Functional limitations can affect your ability to perform self-care tasks, including personal hygiene, grooming, and dressing. Functional limitations also can affect your ability to cook and clean, work, exercise, and participate in social activities. It is essential that functional limitations be evaluated and monitored.

Usually, this is accomplished by your doctor asking questions about specific tasks. The Health Assessment Questionnaire is widely used to determine changes in your physical function. As problem areas are identified, the use of assistive devices, physical therapy, or occupational therapy may be recommended.

Many years ago, the American College of Rheumatology established criteria for the classification of functional status in rheumatoid arthritis patients. There are 4 classes:

I - Completely able to perform usual activities of daily living (self-care, vocational, and avocational). Self-care includes bathing, grooming, dressing, feeding, and toileting. Vocational refers to work, school, or homemaking activities. Avocational refers to recreational or leisure activities.

II - Able to perform usual self-care and vocational, but limited in avocational activities

III - Able to perform usual self-care activities, but limited in vocational and avocational activities.

IV - Limited in the ability to perform usual self-care, vocational, and avocational activities.

Are Functional Limitations Common With Arthritis?

According to the Centers for Disease Control and Prevention (CDC), nearly 43% of 50 million adults with doctor-diagnosed arthritis report limitations in their ability to perform usual activities due to their arthritis. Of working age adults with doctor-diagnosed arthritis, 31% report that they are limited in work due to their arthritis. Of adults with arthritis who volunteer, 41% report that they are limited in their ability to volunteer because of their arthritis. About 27% of adults with arthritis who do not volunteer claim arthritis is the main reason why they can't.

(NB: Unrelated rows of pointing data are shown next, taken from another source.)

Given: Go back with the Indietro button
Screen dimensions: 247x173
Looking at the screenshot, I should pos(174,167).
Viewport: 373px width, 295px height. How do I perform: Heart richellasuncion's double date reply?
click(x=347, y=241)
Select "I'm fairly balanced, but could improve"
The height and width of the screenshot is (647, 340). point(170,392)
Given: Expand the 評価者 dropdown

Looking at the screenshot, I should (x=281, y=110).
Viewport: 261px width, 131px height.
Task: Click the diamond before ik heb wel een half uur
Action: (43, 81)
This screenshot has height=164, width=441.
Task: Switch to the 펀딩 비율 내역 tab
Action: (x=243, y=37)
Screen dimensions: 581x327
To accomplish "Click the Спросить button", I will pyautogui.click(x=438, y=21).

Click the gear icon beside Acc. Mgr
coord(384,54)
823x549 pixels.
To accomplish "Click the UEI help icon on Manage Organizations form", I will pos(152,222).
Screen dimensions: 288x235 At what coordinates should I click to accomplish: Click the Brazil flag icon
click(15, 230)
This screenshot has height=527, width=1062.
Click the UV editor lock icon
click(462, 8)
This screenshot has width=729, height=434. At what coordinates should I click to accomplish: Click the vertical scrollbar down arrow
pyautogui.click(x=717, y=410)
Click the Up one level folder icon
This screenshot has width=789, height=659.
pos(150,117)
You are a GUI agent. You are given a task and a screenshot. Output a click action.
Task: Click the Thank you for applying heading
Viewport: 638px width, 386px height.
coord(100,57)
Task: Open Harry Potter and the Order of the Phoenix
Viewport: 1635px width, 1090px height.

With regard to specific functional limitations, 40% of adults with arthritis report that at least one of the following 9 daily tasks are either very difficult to do or impossible to do (stoop, bend, or kneel; stand more than 2 hours; walk a distance of 1/4 mile; push a heavy object; climb a flight of stairs; lift or carry 10 pounds; sit more than 2 hours; reach above your head; grasp small objects).

Sources:

Functional Limitation Definition. Medical Dictionary. The Free Dictionary. Accessed 7/8/2014.
http://medical-dictionary.thefreedictionary.com/functional+limitation

NHIS Arthritis Surveillance. Centers for Disease Control and Prevention. October 20, 2010.
http://www.cdc.gov/arthritis/data_statistics/national_nhis.htm

About Arthritis Disabilities and Limitations. Centers for Disease Control and Prevention. December 17, 2012.
http://www.cdc.gov/arthritis/data_statistics/disabilities-limitations.htm

Kelley's Textbook of Rheumatology. Ninth Edition. Chapter 40. Loss of Function. Page 561.  Davis, Moder, and Hunder. Elsevier.

Primer on the Rheumatic Diseases. Arthritis Foundation. Thirteenth edition. Klippel JH et al. Criteria for the Classification and Diagnosis of the Rheumatic Diseases. Appendix I. Page 671.